I've been doing a lot of web scraping lately.

Generally this involves something along the lines of

$dom = @DOMDocument::loadHTMLFile($url);
$xml = simplexml_import_dom($dom);
$items = $xml->xpath('//div[@id="foo"]/div[@class="bar"]/a);

The obvious problem being that if the element has the class "bar baz", it won't get matched.

For this, you need to be able to use CSS selectors, which is where Zend_Dom_Query comes in:

require 'Zend/Dom/Query.php';
$dom = @DOMDocument::loadHTMLFile($url);
$html = new Zend_Dom_Query($dom->saveHTML());
$items = $html->query("#foo .bar");

[insert attempts to use hpricot here]

RDF-EASE is also thinking along these lines, and going further: in this case, the mapping between HTML elements and an RDF data model is defined using an external CSS-like file:

@prefix atom "";
#blog .post {
  -rdf-typeof: "atom:Entry";
#blog .post, #blog .post * {
  -rdf-about: nearest-ancestor(".post");
#blog .post[id] {
  -rdf-property: "atom:id";
  -rdf-datatype: "xsd:string";
#blog .post .title {
  -rdf-property: "atom:title";
  -rdf-datatype: "xsd:string";
#blog .post .meta .published {
  -rdf-property: "atom:published";
  -rdf-datatype: "xsd:dateTime";

[insert endless digressions into reading arguments about RDFa and Ian Hickson's opinions on the practicality of RDF on the web here]

The trouble there is that you have to parse the CSS file before you can understand the description, which isn't native to most languages. How about describing the mapping using JSON:

  "class": "atom:Entry",
  "root": "#blog .post",
  "properties": {
    "atom:id": ["attr(id)", "string"],
    "atom:title": [".title a", "string"],
    "atom:content": [".body", "string"],
    "atom:published": [".meta .published", "dateTime"]

This seems to work quite well, though I haven't tried it with a wide range of use cases yet. Adding a callback function for post-processing of each property might be useful.

Update: I've put some code in GitHub to illustrate how this can work.

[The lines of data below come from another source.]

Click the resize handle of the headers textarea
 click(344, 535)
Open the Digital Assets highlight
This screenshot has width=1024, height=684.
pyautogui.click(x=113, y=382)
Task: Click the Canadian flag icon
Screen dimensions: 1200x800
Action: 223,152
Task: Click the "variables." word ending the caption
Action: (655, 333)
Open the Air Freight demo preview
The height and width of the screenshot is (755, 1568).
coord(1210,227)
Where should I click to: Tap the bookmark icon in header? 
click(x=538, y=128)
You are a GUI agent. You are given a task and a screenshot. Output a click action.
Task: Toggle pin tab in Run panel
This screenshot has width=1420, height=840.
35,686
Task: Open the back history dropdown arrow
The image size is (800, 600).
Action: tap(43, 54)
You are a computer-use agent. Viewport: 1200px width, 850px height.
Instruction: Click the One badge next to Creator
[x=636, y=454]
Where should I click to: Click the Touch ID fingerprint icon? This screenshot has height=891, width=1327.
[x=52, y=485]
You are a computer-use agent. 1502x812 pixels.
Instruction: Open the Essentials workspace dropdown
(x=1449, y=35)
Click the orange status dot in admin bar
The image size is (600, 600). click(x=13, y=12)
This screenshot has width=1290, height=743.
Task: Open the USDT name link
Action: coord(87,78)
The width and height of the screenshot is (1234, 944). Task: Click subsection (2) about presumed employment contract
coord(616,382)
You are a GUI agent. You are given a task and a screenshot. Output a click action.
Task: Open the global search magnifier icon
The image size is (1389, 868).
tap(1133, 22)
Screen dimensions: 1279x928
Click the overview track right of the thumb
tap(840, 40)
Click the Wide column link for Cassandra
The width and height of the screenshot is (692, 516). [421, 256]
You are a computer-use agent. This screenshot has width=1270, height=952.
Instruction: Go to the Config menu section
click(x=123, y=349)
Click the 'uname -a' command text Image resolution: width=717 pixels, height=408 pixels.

Even this isn't as easy as it might be, though, due simply to inadequate/unstructured markup in the source page. I'm considering two approaches to improving this, at the source: SimpleData (a work in progress), or a Word template for generating structured HTML for specific types of content. Or maybe just a better natural language parser...